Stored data

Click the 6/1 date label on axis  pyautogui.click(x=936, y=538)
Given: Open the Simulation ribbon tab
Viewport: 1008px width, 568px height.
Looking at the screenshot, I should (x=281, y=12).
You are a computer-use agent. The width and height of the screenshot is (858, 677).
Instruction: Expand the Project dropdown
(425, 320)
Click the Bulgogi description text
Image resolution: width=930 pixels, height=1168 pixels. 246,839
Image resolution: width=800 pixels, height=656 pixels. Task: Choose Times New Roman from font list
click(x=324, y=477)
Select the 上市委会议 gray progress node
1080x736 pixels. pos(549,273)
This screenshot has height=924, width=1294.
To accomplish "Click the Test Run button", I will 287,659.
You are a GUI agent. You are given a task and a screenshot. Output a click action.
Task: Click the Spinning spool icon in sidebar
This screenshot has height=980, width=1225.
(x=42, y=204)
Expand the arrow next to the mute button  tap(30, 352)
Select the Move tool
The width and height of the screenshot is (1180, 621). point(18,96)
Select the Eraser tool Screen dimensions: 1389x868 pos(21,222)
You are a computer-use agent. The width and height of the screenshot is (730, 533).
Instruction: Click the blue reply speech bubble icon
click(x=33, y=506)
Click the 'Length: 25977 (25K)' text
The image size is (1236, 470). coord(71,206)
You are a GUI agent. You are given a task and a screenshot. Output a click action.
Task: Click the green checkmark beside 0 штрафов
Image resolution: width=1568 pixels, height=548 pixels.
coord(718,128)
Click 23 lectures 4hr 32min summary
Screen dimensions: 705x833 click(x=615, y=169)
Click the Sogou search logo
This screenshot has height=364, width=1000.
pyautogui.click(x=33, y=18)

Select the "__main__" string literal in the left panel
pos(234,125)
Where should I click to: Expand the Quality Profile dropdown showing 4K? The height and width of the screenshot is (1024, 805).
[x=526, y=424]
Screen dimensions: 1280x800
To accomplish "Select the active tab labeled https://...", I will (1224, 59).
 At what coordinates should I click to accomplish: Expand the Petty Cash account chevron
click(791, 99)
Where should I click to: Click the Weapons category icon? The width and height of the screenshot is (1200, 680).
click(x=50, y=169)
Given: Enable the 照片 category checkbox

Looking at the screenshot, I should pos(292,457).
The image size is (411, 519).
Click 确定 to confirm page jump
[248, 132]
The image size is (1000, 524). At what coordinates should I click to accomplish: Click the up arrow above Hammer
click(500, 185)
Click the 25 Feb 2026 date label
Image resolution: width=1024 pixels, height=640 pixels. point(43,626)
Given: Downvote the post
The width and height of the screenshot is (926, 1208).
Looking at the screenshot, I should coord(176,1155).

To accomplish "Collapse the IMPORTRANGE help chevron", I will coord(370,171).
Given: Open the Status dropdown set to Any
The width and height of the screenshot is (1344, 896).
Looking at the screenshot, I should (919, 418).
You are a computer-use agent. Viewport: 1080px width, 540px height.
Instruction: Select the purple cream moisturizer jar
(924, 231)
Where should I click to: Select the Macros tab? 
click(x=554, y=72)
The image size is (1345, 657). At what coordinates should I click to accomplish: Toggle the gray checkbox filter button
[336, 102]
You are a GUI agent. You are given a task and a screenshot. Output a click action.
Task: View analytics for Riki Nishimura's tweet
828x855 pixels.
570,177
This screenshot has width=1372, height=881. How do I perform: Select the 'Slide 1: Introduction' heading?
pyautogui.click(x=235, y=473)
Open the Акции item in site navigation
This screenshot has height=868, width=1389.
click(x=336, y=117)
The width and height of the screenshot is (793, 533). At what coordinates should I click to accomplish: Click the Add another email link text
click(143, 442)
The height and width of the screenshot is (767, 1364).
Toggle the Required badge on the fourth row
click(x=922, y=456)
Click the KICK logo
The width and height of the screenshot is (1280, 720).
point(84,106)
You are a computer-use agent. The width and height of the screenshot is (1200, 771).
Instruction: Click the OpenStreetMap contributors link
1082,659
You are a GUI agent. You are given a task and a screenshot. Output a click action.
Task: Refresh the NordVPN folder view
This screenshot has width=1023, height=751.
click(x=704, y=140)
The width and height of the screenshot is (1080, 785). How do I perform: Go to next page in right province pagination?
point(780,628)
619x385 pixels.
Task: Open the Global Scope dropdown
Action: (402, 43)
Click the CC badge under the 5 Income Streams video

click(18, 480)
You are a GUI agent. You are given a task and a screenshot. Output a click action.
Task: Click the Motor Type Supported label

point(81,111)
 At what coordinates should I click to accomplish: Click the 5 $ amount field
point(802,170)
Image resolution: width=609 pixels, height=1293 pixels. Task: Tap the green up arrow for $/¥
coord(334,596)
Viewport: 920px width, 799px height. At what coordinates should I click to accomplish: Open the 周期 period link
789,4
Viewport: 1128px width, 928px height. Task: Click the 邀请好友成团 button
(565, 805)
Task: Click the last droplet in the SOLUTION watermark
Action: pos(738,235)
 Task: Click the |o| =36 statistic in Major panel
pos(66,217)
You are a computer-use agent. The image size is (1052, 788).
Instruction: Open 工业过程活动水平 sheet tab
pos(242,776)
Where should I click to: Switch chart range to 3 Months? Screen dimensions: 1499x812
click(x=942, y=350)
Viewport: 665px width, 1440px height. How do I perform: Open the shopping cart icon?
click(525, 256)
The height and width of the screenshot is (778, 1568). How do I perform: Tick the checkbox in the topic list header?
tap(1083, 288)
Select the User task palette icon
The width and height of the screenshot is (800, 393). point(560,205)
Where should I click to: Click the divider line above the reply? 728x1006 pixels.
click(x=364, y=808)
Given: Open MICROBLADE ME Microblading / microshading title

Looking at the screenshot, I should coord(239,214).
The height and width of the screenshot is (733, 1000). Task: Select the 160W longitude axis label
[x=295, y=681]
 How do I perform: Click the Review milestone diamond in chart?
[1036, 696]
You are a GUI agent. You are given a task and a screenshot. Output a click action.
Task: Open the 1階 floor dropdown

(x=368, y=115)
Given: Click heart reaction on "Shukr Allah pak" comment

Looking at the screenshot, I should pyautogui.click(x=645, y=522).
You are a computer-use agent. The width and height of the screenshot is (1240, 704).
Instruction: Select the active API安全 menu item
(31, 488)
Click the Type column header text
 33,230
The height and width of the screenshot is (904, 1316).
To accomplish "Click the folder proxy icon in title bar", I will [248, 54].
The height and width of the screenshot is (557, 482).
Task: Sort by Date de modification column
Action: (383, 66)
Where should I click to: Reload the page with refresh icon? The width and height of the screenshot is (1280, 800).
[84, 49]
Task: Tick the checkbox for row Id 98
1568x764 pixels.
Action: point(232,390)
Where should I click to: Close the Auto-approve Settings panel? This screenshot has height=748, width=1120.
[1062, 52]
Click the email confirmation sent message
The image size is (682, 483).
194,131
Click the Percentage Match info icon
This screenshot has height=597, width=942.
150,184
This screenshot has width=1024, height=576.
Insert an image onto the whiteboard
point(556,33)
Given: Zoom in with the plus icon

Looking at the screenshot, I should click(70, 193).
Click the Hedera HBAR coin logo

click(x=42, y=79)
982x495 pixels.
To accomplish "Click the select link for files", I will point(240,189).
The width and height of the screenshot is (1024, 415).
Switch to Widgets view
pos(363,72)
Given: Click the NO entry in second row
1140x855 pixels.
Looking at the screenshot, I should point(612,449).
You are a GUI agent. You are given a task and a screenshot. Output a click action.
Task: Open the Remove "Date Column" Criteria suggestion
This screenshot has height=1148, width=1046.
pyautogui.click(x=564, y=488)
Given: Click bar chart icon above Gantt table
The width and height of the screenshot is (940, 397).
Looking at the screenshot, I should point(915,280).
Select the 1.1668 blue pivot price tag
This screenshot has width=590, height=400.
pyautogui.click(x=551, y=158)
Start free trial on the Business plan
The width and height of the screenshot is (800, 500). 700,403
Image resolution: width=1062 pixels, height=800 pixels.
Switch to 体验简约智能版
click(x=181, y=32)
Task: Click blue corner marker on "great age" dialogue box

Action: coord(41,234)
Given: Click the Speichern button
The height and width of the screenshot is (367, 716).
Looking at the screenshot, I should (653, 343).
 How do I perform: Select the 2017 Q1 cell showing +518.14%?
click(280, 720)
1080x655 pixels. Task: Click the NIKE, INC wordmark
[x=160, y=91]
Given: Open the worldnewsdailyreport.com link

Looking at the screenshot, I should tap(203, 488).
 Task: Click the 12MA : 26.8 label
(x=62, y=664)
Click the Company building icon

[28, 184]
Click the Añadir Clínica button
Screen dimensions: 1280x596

ASSIGNMENT →
Find the string "computer" in the data. Report each line it appears in.

RESULT BELOW →
You are a computer-use agent. The width and height of the screenshot is (858, 677).
You are a computer-use agent. The width and height of the screenshot is (730, 533).
You are a computer-use agent. Viewport: 1080px width, 540px height.
You are a computer-use agent. The width and height of the screenshot is (1200, 771).
You are a computer-use agent. The image size is (1052, 788).
You are a computer-use agent. The width and height of the screenshot is (1240, 704).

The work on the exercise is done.